Port Angeles, Washington: Larger sign goes up at William R. Fairchild International Airport (KCLM) ... but no scheduled passenger airline service

PORT ANGELES — The sign at William R. Fairchild International Airport is bigger than the old one, but otherwise, nothing at the airport has changed.

It still lacks scheduled passenger airline service.

The sign erected Dec. 29 at the entrance to the airport in Port Angeles was ordered in June, said Jesse Waknitz, environmental specialist for the Port of Port Angeles, which owns the airport.

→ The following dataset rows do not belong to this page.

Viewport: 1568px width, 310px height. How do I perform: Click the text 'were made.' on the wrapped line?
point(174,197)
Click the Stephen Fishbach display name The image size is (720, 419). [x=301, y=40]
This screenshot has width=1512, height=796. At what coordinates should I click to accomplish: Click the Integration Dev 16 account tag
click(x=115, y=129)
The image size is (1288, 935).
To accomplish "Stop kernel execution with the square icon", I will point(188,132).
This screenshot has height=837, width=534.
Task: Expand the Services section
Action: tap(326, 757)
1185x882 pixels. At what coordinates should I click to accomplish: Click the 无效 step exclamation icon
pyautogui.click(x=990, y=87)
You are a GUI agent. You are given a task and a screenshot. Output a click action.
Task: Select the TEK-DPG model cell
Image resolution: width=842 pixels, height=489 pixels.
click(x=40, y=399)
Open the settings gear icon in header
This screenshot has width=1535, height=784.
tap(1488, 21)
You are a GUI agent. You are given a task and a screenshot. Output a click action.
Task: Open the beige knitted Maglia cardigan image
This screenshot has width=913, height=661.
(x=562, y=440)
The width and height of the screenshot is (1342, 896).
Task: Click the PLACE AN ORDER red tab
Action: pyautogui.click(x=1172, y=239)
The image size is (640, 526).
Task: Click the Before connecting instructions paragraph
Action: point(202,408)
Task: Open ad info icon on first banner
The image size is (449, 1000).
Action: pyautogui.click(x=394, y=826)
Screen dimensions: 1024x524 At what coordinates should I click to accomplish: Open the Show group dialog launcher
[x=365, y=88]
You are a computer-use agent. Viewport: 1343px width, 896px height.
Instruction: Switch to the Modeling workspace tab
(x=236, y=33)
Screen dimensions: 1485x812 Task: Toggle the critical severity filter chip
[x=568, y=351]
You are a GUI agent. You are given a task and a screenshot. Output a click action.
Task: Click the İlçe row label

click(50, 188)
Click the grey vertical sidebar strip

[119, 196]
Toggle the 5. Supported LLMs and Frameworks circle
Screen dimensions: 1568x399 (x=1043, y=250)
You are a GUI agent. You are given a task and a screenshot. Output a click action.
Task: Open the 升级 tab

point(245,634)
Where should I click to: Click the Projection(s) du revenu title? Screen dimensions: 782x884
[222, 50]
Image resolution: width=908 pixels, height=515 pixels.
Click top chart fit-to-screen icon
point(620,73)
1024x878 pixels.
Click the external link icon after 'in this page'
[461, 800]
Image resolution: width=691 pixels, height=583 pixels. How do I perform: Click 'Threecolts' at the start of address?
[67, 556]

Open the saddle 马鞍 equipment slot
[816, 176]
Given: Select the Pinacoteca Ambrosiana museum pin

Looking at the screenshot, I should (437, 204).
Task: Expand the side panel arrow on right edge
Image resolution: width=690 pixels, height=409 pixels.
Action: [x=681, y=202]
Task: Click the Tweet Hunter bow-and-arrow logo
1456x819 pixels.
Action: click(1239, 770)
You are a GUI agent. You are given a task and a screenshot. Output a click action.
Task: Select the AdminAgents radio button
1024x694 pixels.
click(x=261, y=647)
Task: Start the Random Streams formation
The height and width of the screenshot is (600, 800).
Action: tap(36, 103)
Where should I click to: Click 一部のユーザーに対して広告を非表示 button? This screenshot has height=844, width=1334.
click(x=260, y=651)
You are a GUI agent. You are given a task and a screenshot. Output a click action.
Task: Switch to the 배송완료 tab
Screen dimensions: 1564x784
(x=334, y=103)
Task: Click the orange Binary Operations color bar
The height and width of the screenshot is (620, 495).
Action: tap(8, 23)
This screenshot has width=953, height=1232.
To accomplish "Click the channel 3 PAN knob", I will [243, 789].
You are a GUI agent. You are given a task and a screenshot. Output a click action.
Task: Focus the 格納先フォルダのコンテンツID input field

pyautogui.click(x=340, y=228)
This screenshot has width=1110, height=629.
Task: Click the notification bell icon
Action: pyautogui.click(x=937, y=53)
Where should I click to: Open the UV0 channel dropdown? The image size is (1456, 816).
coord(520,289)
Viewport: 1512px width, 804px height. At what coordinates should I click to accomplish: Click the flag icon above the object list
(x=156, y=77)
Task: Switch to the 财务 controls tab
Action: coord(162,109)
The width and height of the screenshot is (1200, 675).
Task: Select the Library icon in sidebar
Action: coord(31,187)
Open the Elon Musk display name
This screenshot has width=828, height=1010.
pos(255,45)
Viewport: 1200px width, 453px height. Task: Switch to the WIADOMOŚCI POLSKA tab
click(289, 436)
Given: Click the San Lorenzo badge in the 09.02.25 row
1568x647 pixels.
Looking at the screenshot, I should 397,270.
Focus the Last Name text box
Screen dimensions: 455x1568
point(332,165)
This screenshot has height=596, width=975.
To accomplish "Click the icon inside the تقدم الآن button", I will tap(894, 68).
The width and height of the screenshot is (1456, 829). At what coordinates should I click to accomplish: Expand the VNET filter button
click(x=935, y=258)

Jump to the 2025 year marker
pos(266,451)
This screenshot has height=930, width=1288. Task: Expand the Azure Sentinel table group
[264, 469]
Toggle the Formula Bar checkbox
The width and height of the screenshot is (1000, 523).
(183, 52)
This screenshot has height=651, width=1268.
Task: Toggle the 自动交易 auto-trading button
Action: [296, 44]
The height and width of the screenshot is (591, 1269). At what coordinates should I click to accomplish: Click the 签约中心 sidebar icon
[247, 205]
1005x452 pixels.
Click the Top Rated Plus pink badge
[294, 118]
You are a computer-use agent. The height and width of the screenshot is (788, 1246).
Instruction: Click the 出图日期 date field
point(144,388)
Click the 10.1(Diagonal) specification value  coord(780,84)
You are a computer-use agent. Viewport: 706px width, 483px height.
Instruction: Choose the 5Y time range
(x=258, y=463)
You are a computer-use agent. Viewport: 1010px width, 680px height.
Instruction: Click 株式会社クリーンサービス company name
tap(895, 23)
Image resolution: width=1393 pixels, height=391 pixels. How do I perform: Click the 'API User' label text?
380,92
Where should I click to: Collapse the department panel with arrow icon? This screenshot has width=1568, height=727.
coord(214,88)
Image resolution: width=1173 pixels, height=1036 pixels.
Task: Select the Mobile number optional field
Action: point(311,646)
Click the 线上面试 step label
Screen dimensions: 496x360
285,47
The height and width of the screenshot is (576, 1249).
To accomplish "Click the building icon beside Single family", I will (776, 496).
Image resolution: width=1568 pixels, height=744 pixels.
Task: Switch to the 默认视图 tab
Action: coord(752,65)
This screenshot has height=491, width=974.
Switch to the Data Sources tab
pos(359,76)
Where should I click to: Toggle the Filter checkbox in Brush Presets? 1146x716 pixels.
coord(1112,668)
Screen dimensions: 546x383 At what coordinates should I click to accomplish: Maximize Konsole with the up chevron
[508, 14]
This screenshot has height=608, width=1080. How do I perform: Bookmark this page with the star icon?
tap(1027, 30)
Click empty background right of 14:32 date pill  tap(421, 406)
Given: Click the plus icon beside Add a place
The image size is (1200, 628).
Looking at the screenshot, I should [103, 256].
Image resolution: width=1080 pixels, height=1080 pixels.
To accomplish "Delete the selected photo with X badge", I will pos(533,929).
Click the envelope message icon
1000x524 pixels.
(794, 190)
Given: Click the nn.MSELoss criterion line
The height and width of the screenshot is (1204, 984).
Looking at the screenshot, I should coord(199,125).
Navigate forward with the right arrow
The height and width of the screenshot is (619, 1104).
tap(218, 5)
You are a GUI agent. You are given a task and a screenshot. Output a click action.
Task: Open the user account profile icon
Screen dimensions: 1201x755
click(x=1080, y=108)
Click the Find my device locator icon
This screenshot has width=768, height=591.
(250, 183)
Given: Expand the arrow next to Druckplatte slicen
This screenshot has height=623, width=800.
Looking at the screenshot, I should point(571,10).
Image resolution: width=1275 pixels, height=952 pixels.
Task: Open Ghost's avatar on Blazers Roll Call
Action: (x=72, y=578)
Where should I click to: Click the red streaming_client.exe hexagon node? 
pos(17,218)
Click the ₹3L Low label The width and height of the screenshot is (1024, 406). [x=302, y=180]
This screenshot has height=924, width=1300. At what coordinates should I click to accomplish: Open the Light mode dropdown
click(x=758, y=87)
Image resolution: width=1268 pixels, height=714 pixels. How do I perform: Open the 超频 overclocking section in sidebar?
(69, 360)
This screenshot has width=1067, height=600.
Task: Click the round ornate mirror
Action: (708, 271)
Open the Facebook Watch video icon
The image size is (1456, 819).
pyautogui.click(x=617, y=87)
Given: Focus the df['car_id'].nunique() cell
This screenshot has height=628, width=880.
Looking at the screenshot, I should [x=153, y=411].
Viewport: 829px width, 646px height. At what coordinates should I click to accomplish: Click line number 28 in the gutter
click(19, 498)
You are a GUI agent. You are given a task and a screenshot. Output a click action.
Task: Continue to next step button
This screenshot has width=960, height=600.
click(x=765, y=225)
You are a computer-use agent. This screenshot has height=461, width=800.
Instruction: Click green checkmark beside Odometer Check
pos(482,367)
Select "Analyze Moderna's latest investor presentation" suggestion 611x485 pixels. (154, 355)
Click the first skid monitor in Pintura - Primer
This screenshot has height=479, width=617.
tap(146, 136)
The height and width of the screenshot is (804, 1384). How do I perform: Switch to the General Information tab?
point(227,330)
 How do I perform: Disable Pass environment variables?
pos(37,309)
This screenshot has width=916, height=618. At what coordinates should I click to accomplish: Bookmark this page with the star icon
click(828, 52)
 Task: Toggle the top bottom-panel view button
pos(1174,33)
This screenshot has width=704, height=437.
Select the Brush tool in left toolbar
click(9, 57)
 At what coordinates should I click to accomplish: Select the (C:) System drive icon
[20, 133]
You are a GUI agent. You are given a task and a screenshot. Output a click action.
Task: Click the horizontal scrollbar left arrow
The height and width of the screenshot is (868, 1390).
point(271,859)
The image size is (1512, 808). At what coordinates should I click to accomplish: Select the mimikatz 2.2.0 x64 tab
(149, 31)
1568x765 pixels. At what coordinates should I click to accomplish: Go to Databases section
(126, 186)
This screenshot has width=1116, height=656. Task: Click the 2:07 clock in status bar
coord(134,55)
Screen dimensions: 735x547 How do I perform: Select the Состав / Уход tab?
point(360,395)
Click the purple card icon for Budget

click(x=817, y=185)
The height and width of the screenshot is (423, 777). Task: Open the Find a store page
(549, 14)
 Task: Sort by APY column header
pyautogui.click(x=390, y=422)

That was several months before Kenmore Air stopped its flights to and from Port Angeles in mid-November, thereby canceling all scheduled passenger air service out of or into the North Olympic Peninsula.

The sign, which cost about $18,000, was made by Jackson Smart of Port Angeles out of sign foam, a high-density urethane foam.

Funding was included in the 2014 budget, Waknitz said.

It stands 5 feet tall and is 16 feet wide, replacing a smaller wooden sign that had been at the entrance for more than 20 years, Waknitz said.

When Kenmore Air Express stopped its commercial passenger flights for Port Angeles on Nov. 14, airline officials cited low revenue, primarily because of sagging ridership.

It was the only scheduled commercial service on the Peninsula. It carried passengers between Fairchild and Seattle's Boeing Field. A bus shuttle carried passengers to Seattle-Tacoma International Airport.

City and county officials have met with Kenmore executives to find ways for the business to resume service.

A meeting in early December with Kenmore President Todd Banks was said to have been positive but inconclusive.

The meeting ended in a consensus that representatives of the county's public and private agencies “need to get back together,” said Jennifer States, director of business development for the Port of Port Angeles, then.